Dees' talk is one of the highlights of the conference, "Religion and Human Rights: Ideology, the Rhetoric of Hate and the Languages of Reconciliation," Nov. 8-11 on campus. Sponsored by the Cornell Religious Studies Program in collaboration with the Center for Religion, Ethics and Social Policy and Cornell United Religious Work (CURW), the conference focuses on the intersections of religious traditions and communities and the complex issues of human rights as a global concern. The conference will feature panels and workshops by scholars, activists, clergy and educators committed to genuine intervocational dialogue, from Cornell and from around the world.

Conference participants will have a choice of several panels to attend during each session as well as a series of five lectures titled "Perspectives on Human Rights," which will explore human rights issues through several major religious traditions. The conference is designed to allow ample opportunity for dialogue and interaction among attendees, with workshops and discussion sessions planned into each day's schedule.

Conference panels and lectures are open to the public, but registration is required by either accessing the conference web site at www.arts.cornell.edu/relst/index.html or by calling the CURW office at 255-4214. To see a full conference schedule, including a list of speakers and session locations, use either the web site or phone number above.

Conference participants will present case studies relating to four basic themes: the uses of religious ideology, language, scripture and imagery to further hate movements in the United States and around the world, in both contemporary and historical contexts; oppression of particular groups (religious, ethnic or gender defined), with a focus on the role of organized religion in fostering that oppression; religious communities formulating responses to religiously based hate movements; and effective responses and reconciliation efforts from within religious communities in the aftermath of human rights abuses.

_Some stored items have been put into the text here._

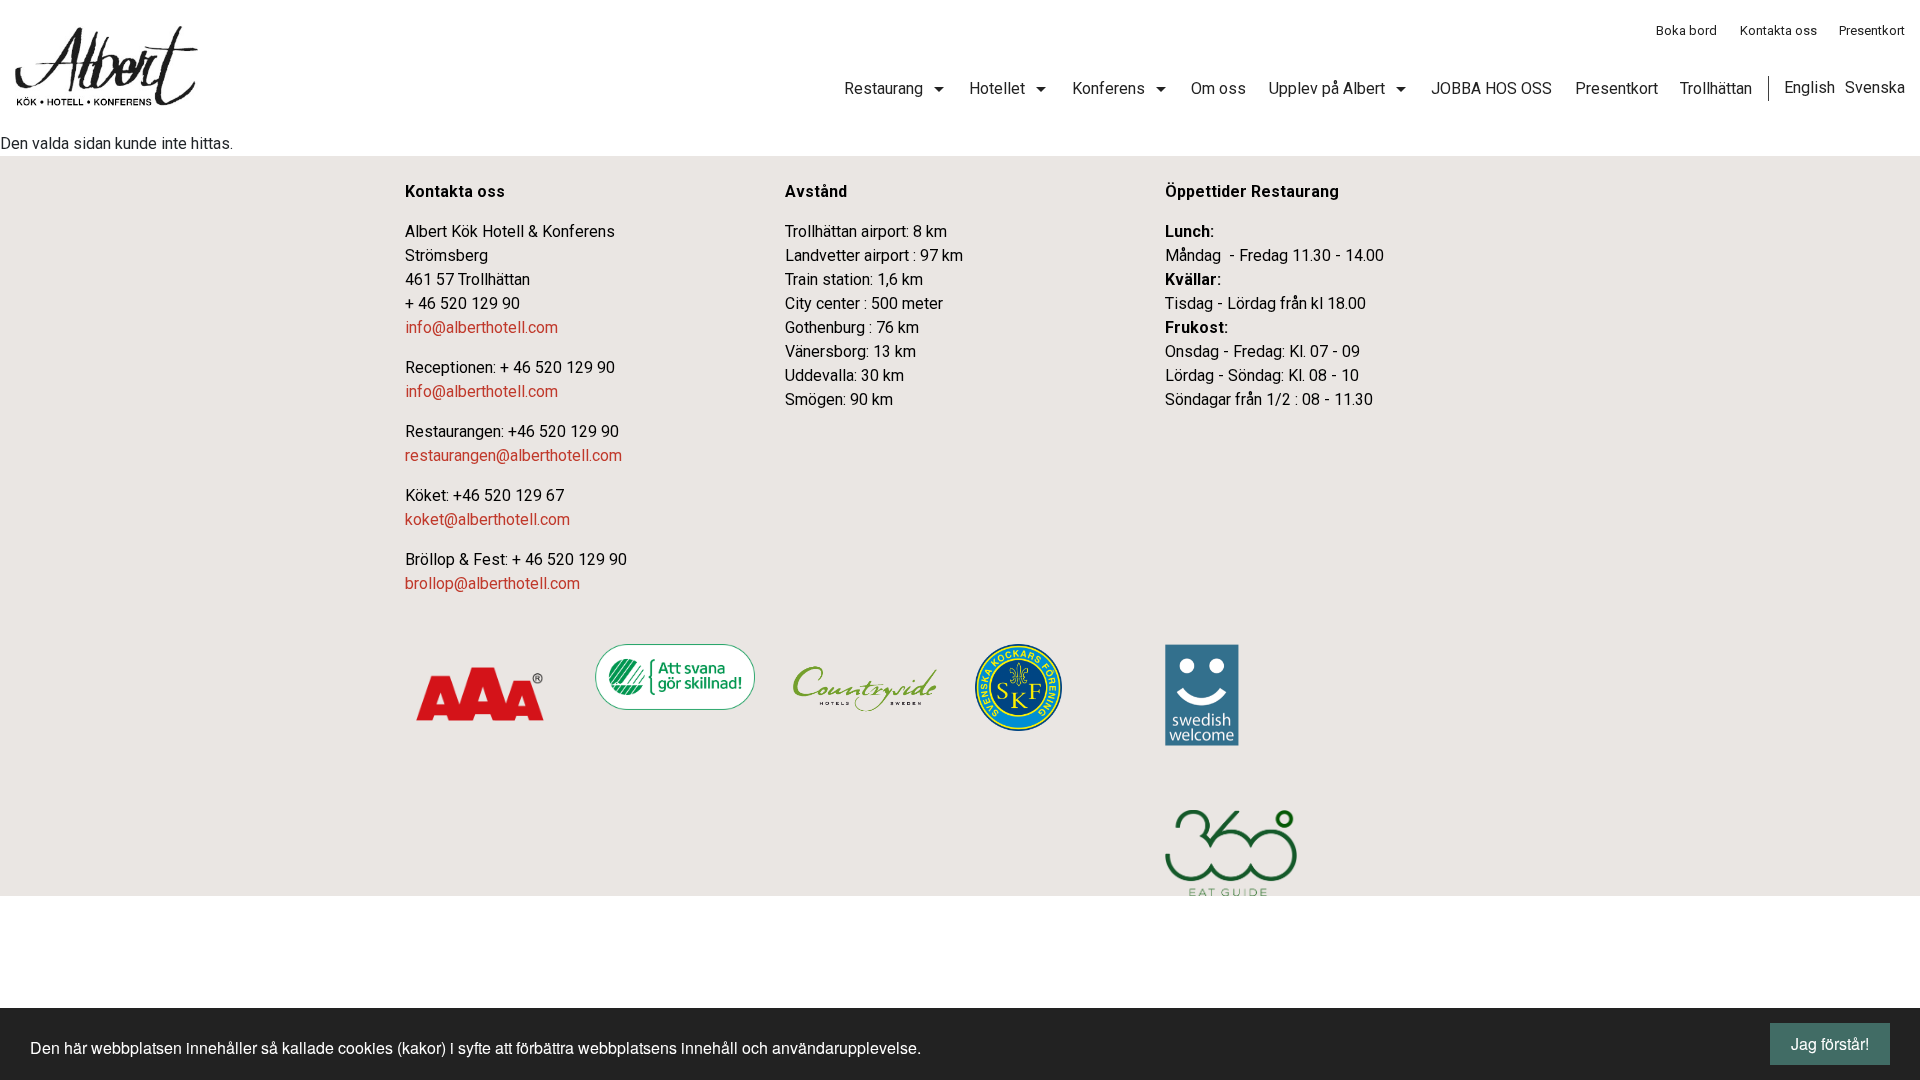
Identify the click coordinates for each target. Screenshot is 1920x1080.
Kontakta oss (1778, 30)
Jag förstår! (1830, 1043)
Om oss (1218, 88)
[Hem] (106, 66)
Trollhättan (1716, 88)
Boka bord (1686, 30)
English (1809, 87)
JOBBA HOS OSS (1491, 88)
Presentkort (1872, 30)
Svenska (1875, 87)
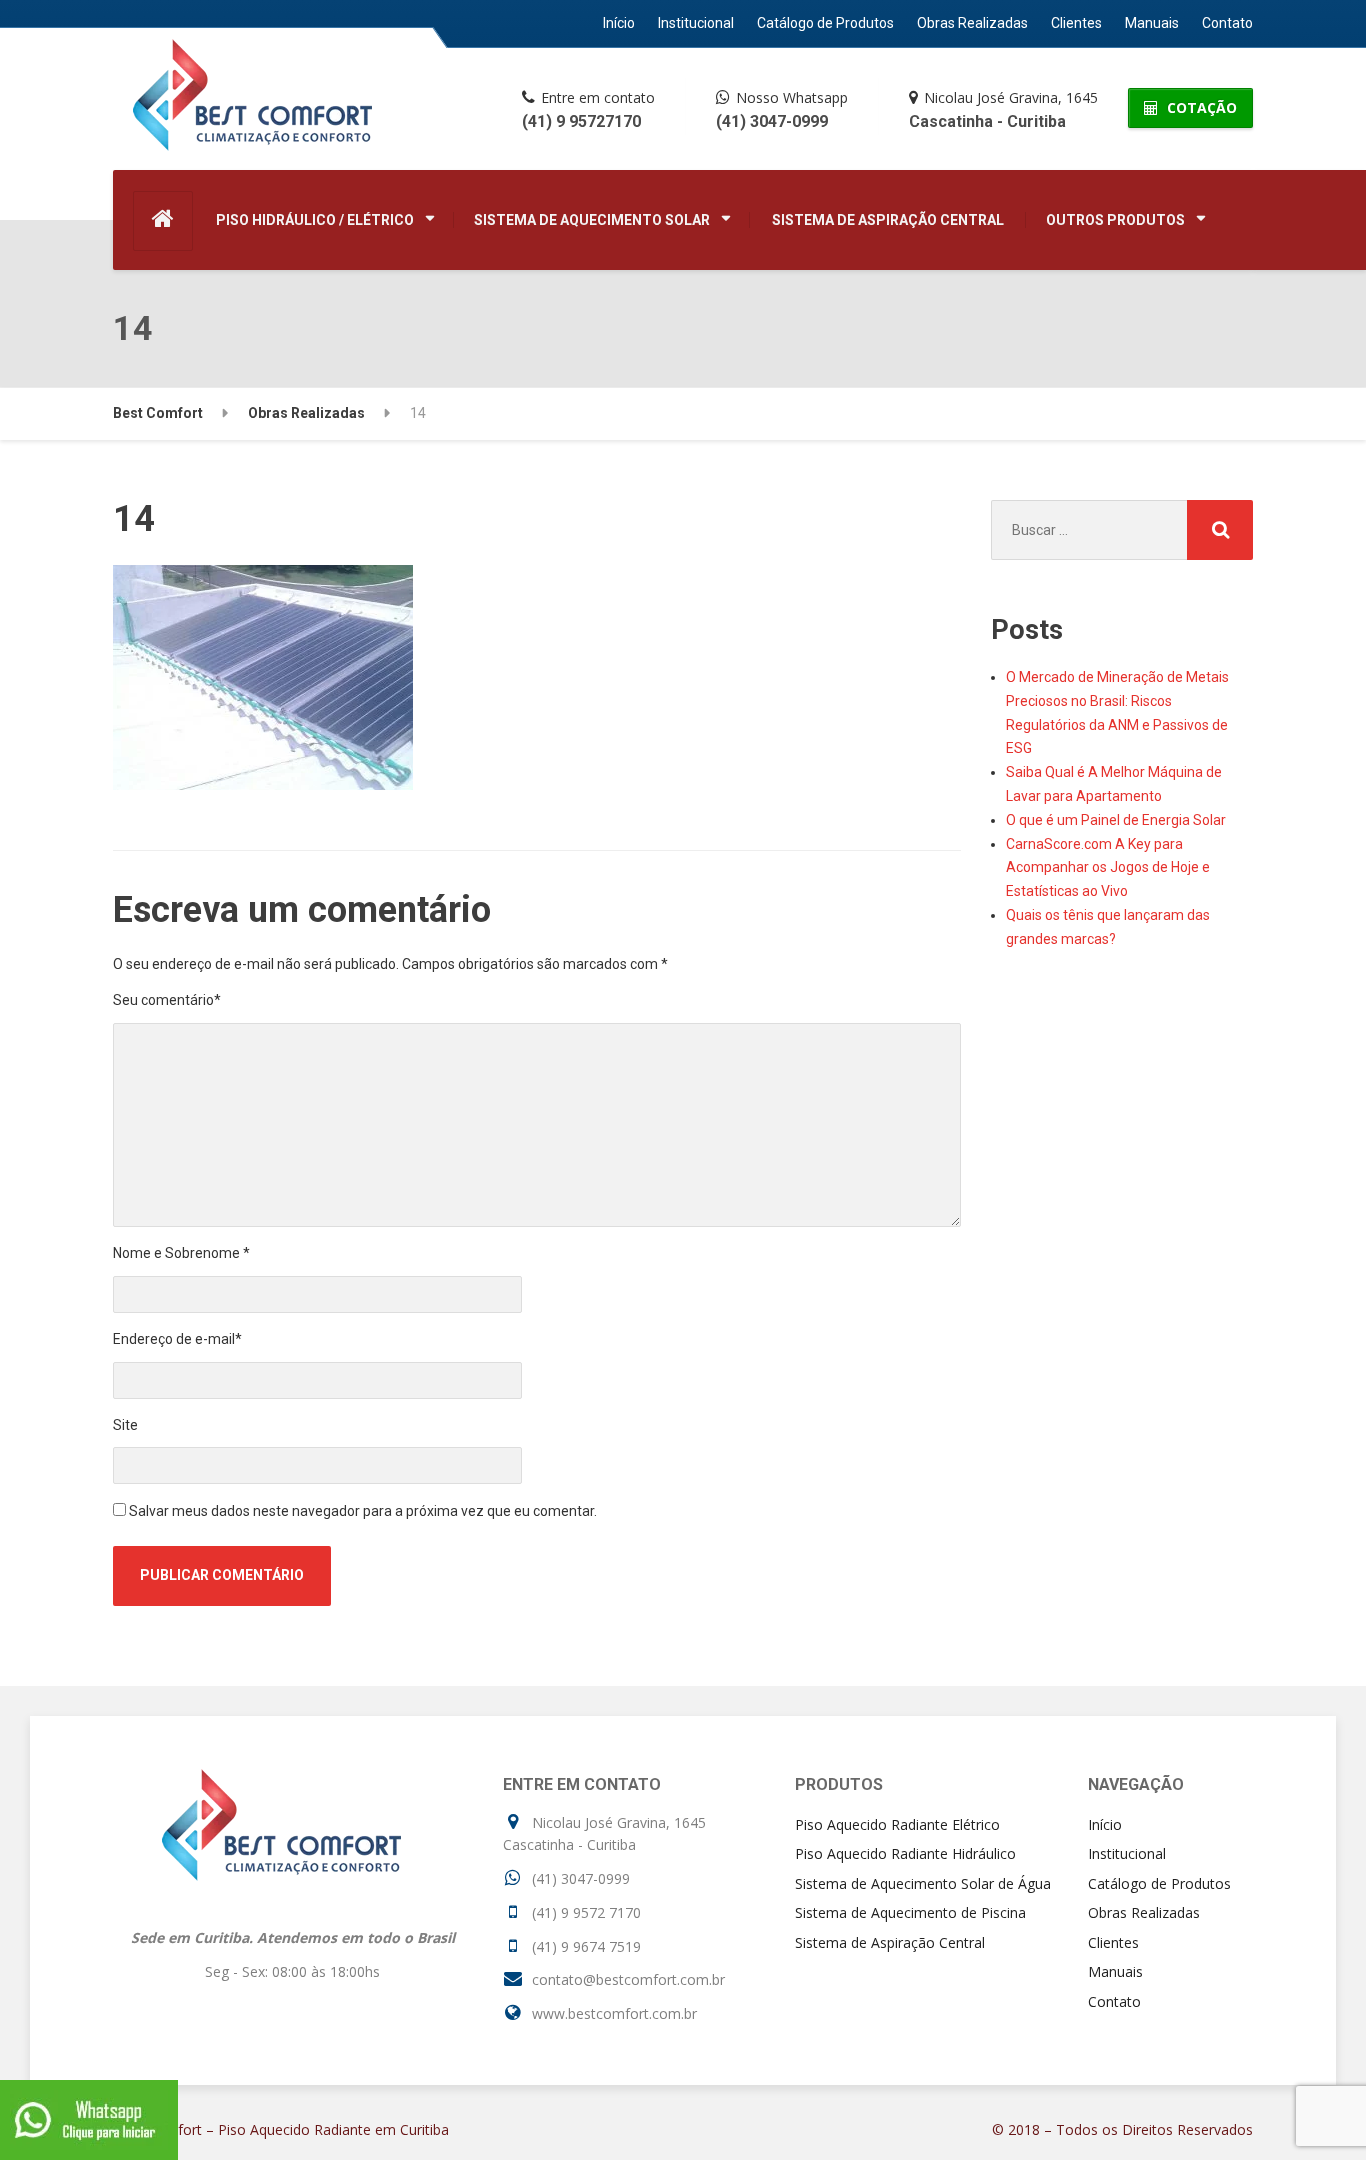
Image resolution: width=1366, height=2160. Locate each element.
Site (125, 1425)
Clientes (1076, 23)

Dees devotes much of his efforts to bringing law suits against violent white supremacist groups and developing ideas for Teaching Tolerance, the Southern Poverty Law Center's education project. The center distributes, free, Teaching Tolerance magazines and teaching kits that include two videos: "A Time for Justice," which won an Academy Award for best short documentary in 1991, and "The Shadow of Hate, a History of Intolerance in America," nominated for best short documentary in 1996. Dees has written an autobiography, A Season for Justice (Scribner's, 1991), and in 1992, Villard Books published his Hate on Trial, a chronicle of the $12.5 million judgment against white supremacist Tom Metzger and his White Aryan Resistance group charged in the beating death of a young black student in Portland, Ore. Dees' latest book, Gathering Storm: America's Militia Threat, exposes the dangerous increase of terrorist groups in America today. In 1991, NBC aired Line of Fire, a movie based on Dees' life.